Within two weeks, the narratives about Obama not "connecting" arrived thanks to Scott Brown's victory in the special election for the open Senate seat in Massachusetts.
It's now been about a month since I wrote the original post. After tiring of the "not connecting" narrative, the press has now moved on to blaming Obama's advisors for his political problems. Congressional Democrats have quickly gotten on board, implausibly blaming Rahm Emanuel for not targeting more conservative Senate Republicans on health care.
Obama's staff certainly has made mistakes, but I doubt they are the principal cause of the administration's problems. As I've pointed out before, good fundamentals make political strategists look like geniuses and bad fundamentals make the same strategists look like idiots. In other words, staff performance is largely a reflection of the political fundamentals (in particular, the economy), not the cause of a president's success or failure.
Unfortunately for Obama's staff, they're under siege from all sides. The political press needs a dramatic narrative in which the President's problems are the result of failed political tactics; Democrats need a scapegoat; and Republicans want a scalp (particularly Emanuel's).

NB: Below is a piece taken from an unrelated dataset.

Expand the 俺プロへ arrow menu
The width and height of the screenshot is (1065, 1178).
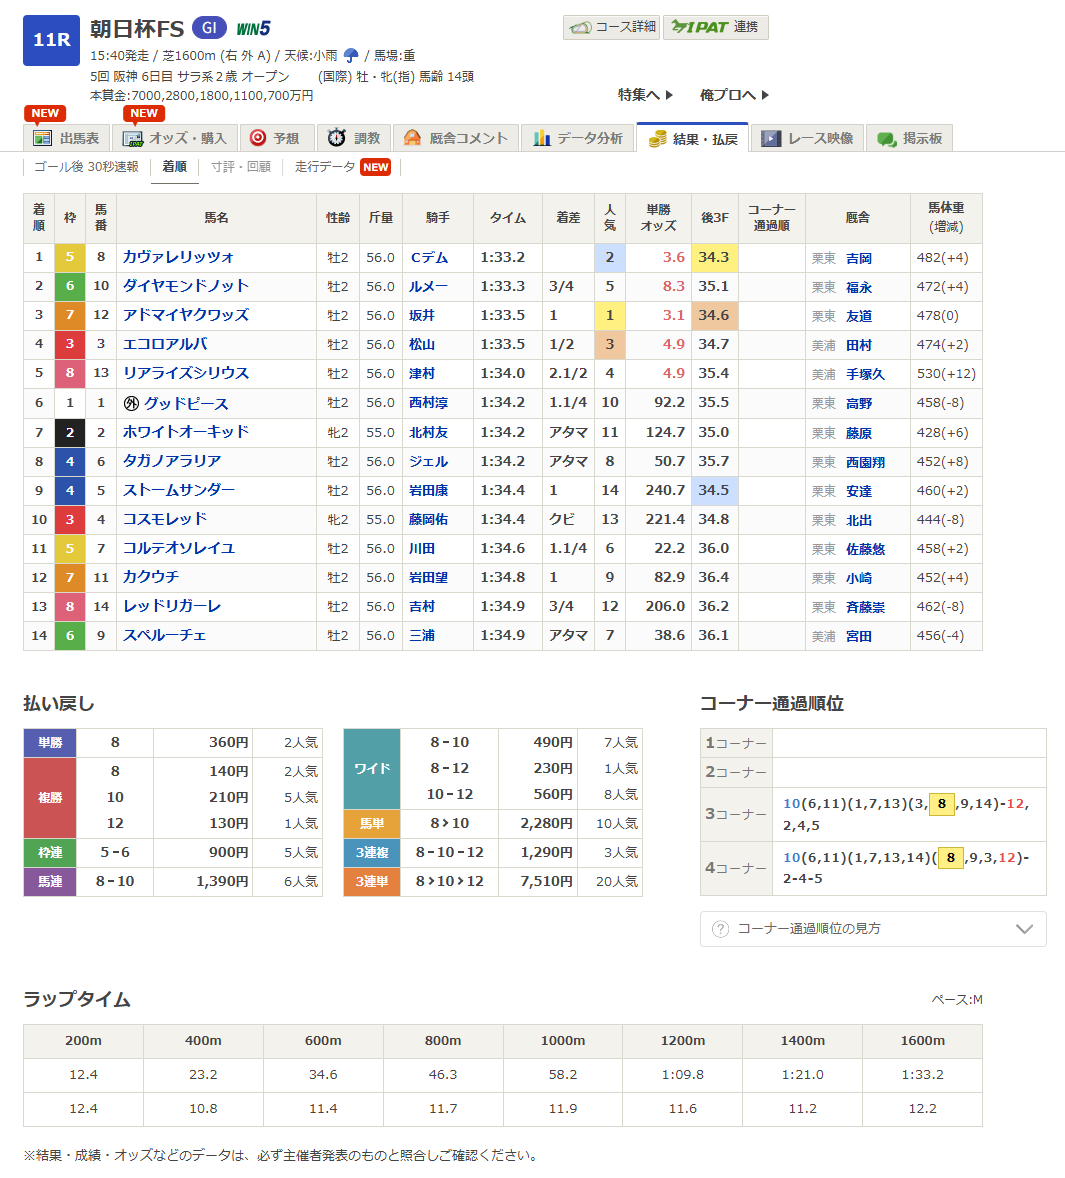734,95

If the year doesn't go well for Obama, it's likely that someone will be thrown overboard.
PS I predict Mickey Kaus is ahead of the curve on phase three, which will be to blame Obama himself for poor strategic choices.
Update 2/12 9:14 AM: See also Peggy Noonan's column today, which points in a similar direction as Kaus (i.e. blaming Obama himself).

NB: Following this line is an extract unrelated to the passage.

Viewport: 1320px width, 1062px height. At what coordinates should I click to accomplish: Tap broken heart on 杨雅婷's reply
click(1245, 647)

[Cross-posted to Pollster.com]
No doubt Brendan is correct that Obama's political fortunes are very much tied to the economy and other fundamental factors. However, let's not let the staff off too easily. The health care bill was a mutt to begin with (all along Kaus has been especially critical of what he refers to as Orszagism), but it's also been badly mismanaged. In other words, the bill was a mutt, and Emanuel screwed the pooch.
Emanuel was also the guy most responsible for filling government positions. Not only did the vetting process turn out to be a fiasco, but beyond that, many subcabinet positions remained unfilled well into the year (because no one was nominated, not because of Senate holds), and some are unfilled still.

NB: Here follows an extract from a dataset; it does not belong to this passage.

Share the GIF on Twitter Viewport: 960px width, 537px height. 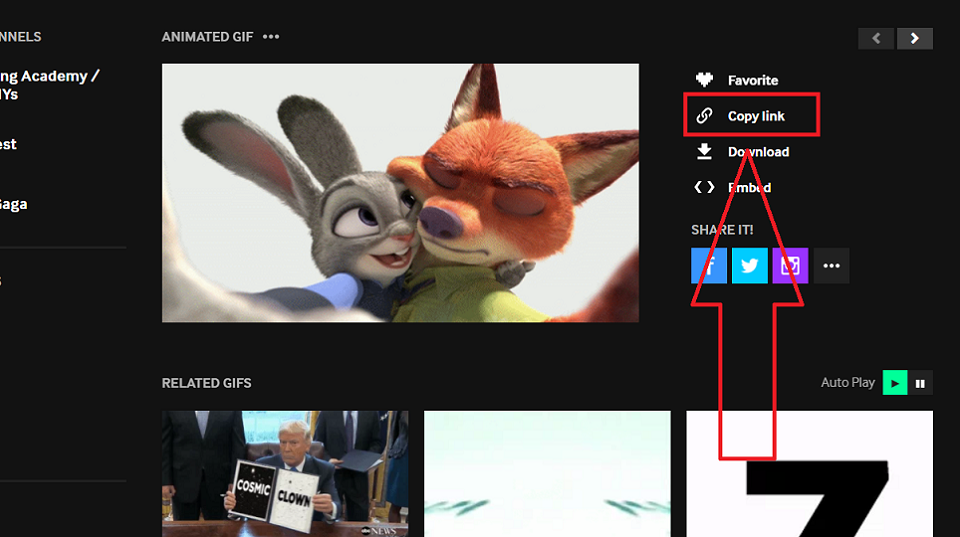pos(750,266)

And we haven't even started to talk about the stimulus package and automaker bailouts that were more about favoring unions than improving the economy.
Obama is also suffering the inevitable consequence of having sold voters on a nebulous and unattainable vision of hope, change and comity and delivering to them hype, binge and comedy. That's mostly his fault, but also the fault of his political advisors. Obama can't be fired; members of his staff can. Res ipsa loquitur.
Posted by: Rob | February 10, 2010 at 02:30 PM
Nobody wants to blame Obama. The press blame his staff. Brendan blames "fundamentals," which he seems to attribute to bad luck. I disagree. Obama has been a dreadful President. His ratings would be even worse, but for a favorable media.
E.g., corruption in the Justice Dept.: Dropping prosecutions against friends of Obama for no justifiable legal reason. Firing Justice Dept. employees who were investigating friends of Obama. Stonewalling Congress, when they try to get the facts.
Foreign policy: Obama has done nothing to prevent Iran from gaining nuclear weapons and delivery systems. His ignorant comments undermined the possibility of negotions between Israel and the Palestinians. Few have confidence that he will succeed in Afghanistan.
Obama's unprofessional national security policy, which even got blasted by USA Today.
The incomprehensible health bill passed by giving away special payoffs -- virtually bribes -- to wavering Democratic Senators. No more need be said.
The fake stimulus bill. I don't think stimulus works to end recessions. I know of no examples where a stimulus bill has succeeded. But, the actual bill didn't spend the money rapidly and didn't spend most of it in private sector job creation. Instead, huge amounts went to Democratic special interests.
Incidentally, we've seen the failure of Stimulus Bill in the loss of 5 million jobs. But, the full impact of overspending hasn't been felt yet. Obama's enormous deficits are likely to lead to high inflation and/or continuing recession or worse. It's true that Obama came into office facing big deficits. His job was to reduce them, not to explode federal spending so the deficits became incurably big.